Tool Library Makes It Easier to Volunteer in Parks

Dec 31, 2008
Dec 14, 2017
Parks

Buffalo, NY - If you thought libraries were just for books, the Buffalo Olmsted Parks Conservancy has news for you. Thanks to a generous gift from Home Depot, the Conservancy will establish a tool lending library to assist park volunteers in cleanups, landscape improvements, and community tree plantings. Executive Director Deborah Ann Trimble says the library will serve a vital role in the Conservancy's volunteer programs: "The tool lending library will bring us closer to our goal of providing the public with resources to fulfill community-based projects."

These programs allow the community to participate directly in park improvements, and encourage responsibility and ownership in public parks.

The Buffalo Olmsted Parks Conservancy is a not-for-profit, membership-based community organization that grew out of the Friends of Olmsted Parks, founded in 1978 to promote, restore and enhance the city's historic Olmsted park and parkway system, the first of its kind in the nation and only one of five remaining in the country, for current and future generations. The Conservancy operates within a Memorandum of Understanding with the City of Buffalo. While the City manages and maintains the parks, this legal agreement gives the Conservancy the authority to fundraise for capital improvements and to provide community programming and volunteer opportunities.

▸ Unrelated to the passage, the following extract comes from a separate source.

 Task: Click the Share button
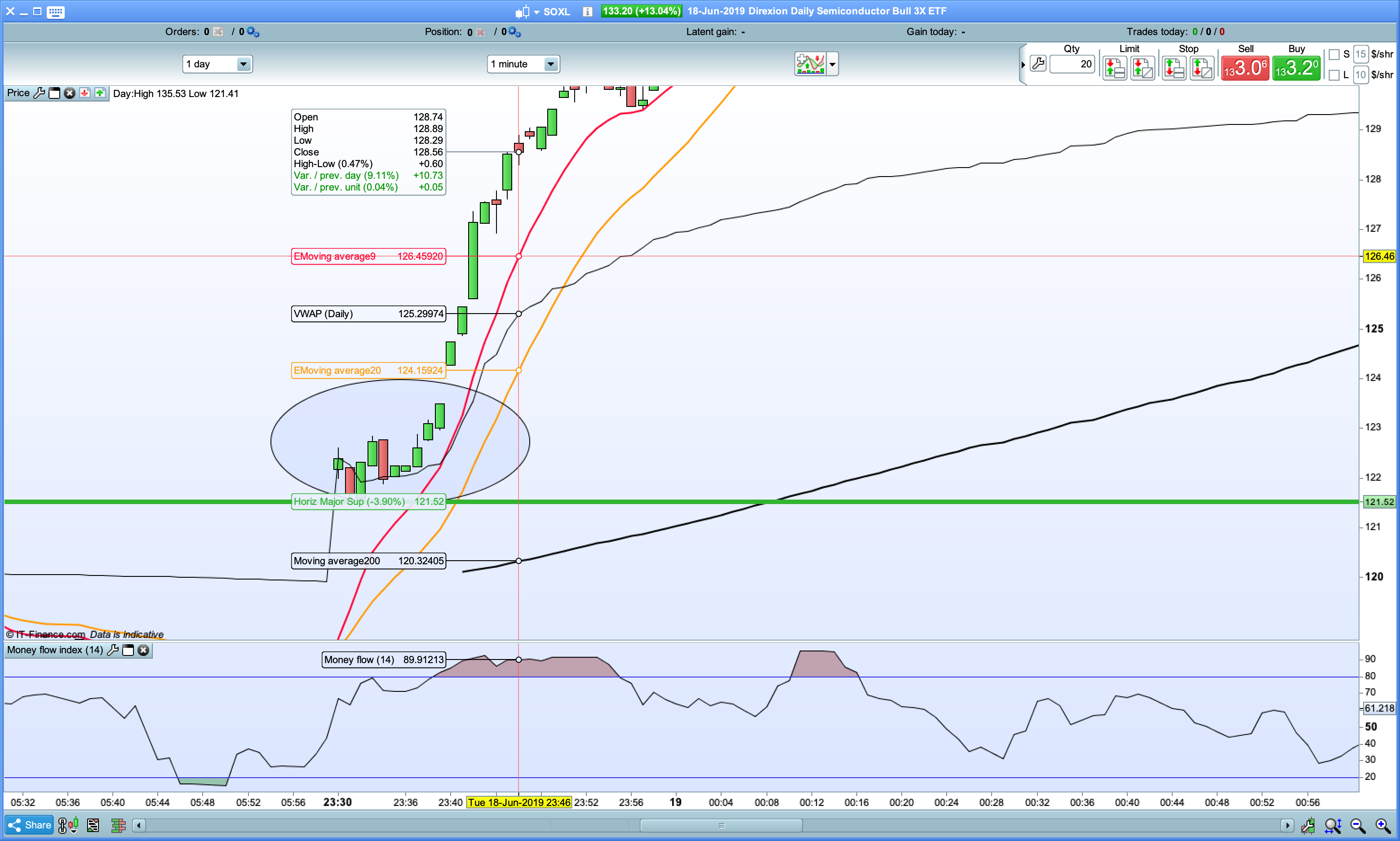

The Conservancy views parks as essential to the vitality, character and quality of life in a city, and strives to increase appreciation, build private investment, and encourage healthy use of the parks.

The tool lending library builds on the success of the Conservancy's Adopt-A-Park, Community Tree Planting, and Community Tree Care programs. Adopt-A-Park - a collaboration between the Conservancy, Buffalo Green Fund, Keep Western New York Beautiful and the City of Buffalo Parks Department - encourages residents, block clubs, garden clubs, community groups, schools, businesses and corporations, to commit to a nearby park, playground or greenspace, helping to keep it clean and well-maintained. Annually, the collective plans a massive community tree-planting day. On the last Saturday in April, upwards of 800 volunteers converge on the parks and plant 500 trees in four hours through the bare-root tree planting method. The planting day ends with a celebratory party in the park. To continue the stewardship of the newly planted trees, the Conservancy has instituted a Community Tree Care Program that strengthens volunteers' knowledge of tree planting and maintenance, and helps them to organize and train their own community groups.

Along with the tool lending library, which will be open to the public later this summer, these programs allow the community to participate directly in park improvements, and encourage responsibility and ownership in public parks. They also show immediate results in the form of cleaner parks with more trees and plantings. In turn, these park improvements boost the area's economy through increased property values and reduced energy costs. Research also shows a reduction in crime in areas where the community takes pride in the beauty of their surroundings.

"The Buffalo Olmsted Parks Conservancy is reviving our parks as fun and vibrant community gathering places."

Hard data linked to parks helped the Conservancy draw support from corporations such as Home Depot, which will fund the tool library. Thanks to these kinds of innovative programs, the Conservancy is helping to create more community places in Buffalo, whose Olmsted Park and Parkway System weaves together virtually every urban neighborhood. The system comprises more than 75 percent of the City's parkland and is listed on the National Register of Historic Places, but, like many public parks throughout the U.S., it has slowly deteriorated due to shifts in government funding. Currently less than one percent of the City's overall budget is allocated for park maintenance, making the volunteer organization done by the Conservancy all the more important.

"In 1868, when Frederick Law Olmsted designed Buffalo's system of parks and parkways, he fostered the growth of Buffalo, united neighborhoods and laid at the community's doorsteps desirable open green spaces for recreation," says Trimble. "The Buffalo Olmsted Parks Conservancy is restoring that vision and reviving our parks as fun and vibrant community gathering places." By reconnecting the Olmsted parks to the community, the Conservancy promotes pride in the parks and educates people about the value of urban green spaces.